Thiel kann die Dortmunder Aufregung nicht so ganz nachvollziehen. Früher, als er Handball-Nationaltorwart war, da nannten sie ihn den Hexer. Mittlerweile hat der 60-Jährige als Anwalt für Familienrecht in Köln eine Kanzlei und fungiert seit zwei Jahren nebenbei als Vorsitzender des Vorstands der Frauen-Bundesliga (HBF). Momentan muss er sich dafür rechtfertigen, dass die HBF keinen Meister kürt. Unter dem Strich ist es offenbar schlichtweg so, dass die fünf Männer, die darüber abgestimmt haben, ob man Dortmunds Frauen zum Meister küren solle oder nicht, sich mehrheitlich dagegen aussprachen. Die fünf Mitglieder des HBF-Vorstands abzüglich der beim Tabellenzweiten Bietigheim aktiven Spielerin Anna Loerper und zuzüglich des Spielleiters Uwe Stemberg haben votiert, und herausgekommen ist eine Mehrheit gegen die Vergabe des Titels - "nicht einstimmig", sagt Thiel, aber präziser will er es nicht sagen.

"Wir haben es für nicht angemessen gehalten, unter dieser Konstellation einen Meister zu küren; Dortmund hatte einen Punkt Vorsprung vor Bietigheim und hätte noch in Bietigheim spielen müssen.
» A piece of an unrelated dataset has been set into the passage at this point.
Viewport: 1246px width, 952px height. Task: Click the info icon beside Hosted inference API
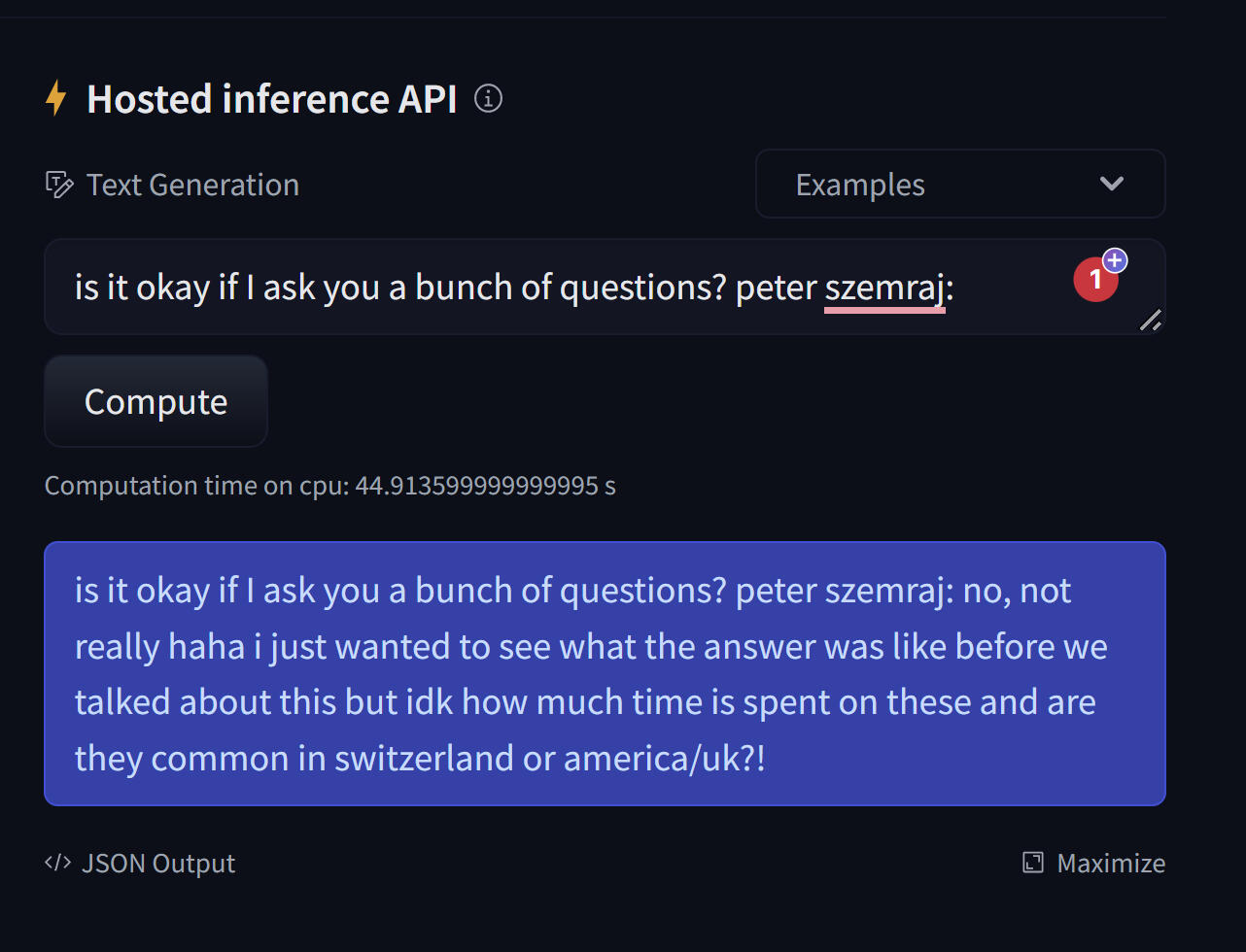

Außerdem waren wir der Auffassung, dass, wenn kein Team absteigen muss, es nur konsequent ist, dass auch niemand zum Meister gekürt wird." Dieser Beschluss sei von dem der Männer-Bundesliga unabhängig. Thiel sagt: "Wem diese Entscheidung nicht gefällt, der kann gerne sportgerichtlich dagegen vorgehen."

Das wird Heiermann voraussichtlich nicht tun. Er kann den Entscheid nicht respektieren, neigt aber trotzdem dazu, ihn irgendwie hinzunehmen und der Liga und ihrem Vorstand in der nächsten Saison "eine sportliche Antwort" zu geben: "Wir haben auch für die neue Saison einen Top-Kader zusammen und wollen den Titel holen."

Mindestens so sehr wie die Abfuhr vom Liga-Vorstand wurmt Heiermann, dass die Frauen-Bundesliga, die im internationalen Vergleich mit den starken skandinavischen und osteuropäischen Ligen ohnehin kaum mithalten kann, durch solch eine Entscheidung einen Imageverlust erleide, der es zusätzlich erschwere, Spitzenspielerinnen in die Bundesliga zu locken oder dort zu halten. Seiner niederländischen Weltmeisterin Kelly Dulfer habe er jedenfalls nicht erklären können, warum Dortmund nun nicht Meister ist. In der dritten Liga West, sagt Heiermann, sei dem TV Aldekerk sogar der Titel zugesprochen worden, obwohl er mit der zweiten Dortmunder Mannschaft punktgleich sei und nur über das bessere Torverhältnis verfüge. Bei den Männern und in allen anderen DHB-Ligen gebe es einen Meister, "nur bei uns nicht, das ist unerträglich".

Thiel sagt, diese Entscheidung sei nur "eine Marginalie" im Vergleich zu den Nöten, die durch das Coronavirus auf die Liga zukämen. Niemand wisse, wann die Mannschaften wieder regulär trainieren dürften, noch wann die nächste Saison beginne und unter welchen Umständen wieder Publikum zuschauen dürfe. "Dies sind die wahren Probleme, die wir haben." Und wirklich nur unter diesem Aspekt sind sich der Liga-Vorstand und der BVB-Abteilungsleiter sogar einig: Es kommen schwierige Zeiten zu auf die Bundesliga der Frauen. Heiermann findet allerdings, dass die Verweigerung des Titels alles noch viel schlimmer macht. "Das schadet unserem Sport, dabei müssten wir die Frauen-Bundesliga doch eigentlich attraktiver machen."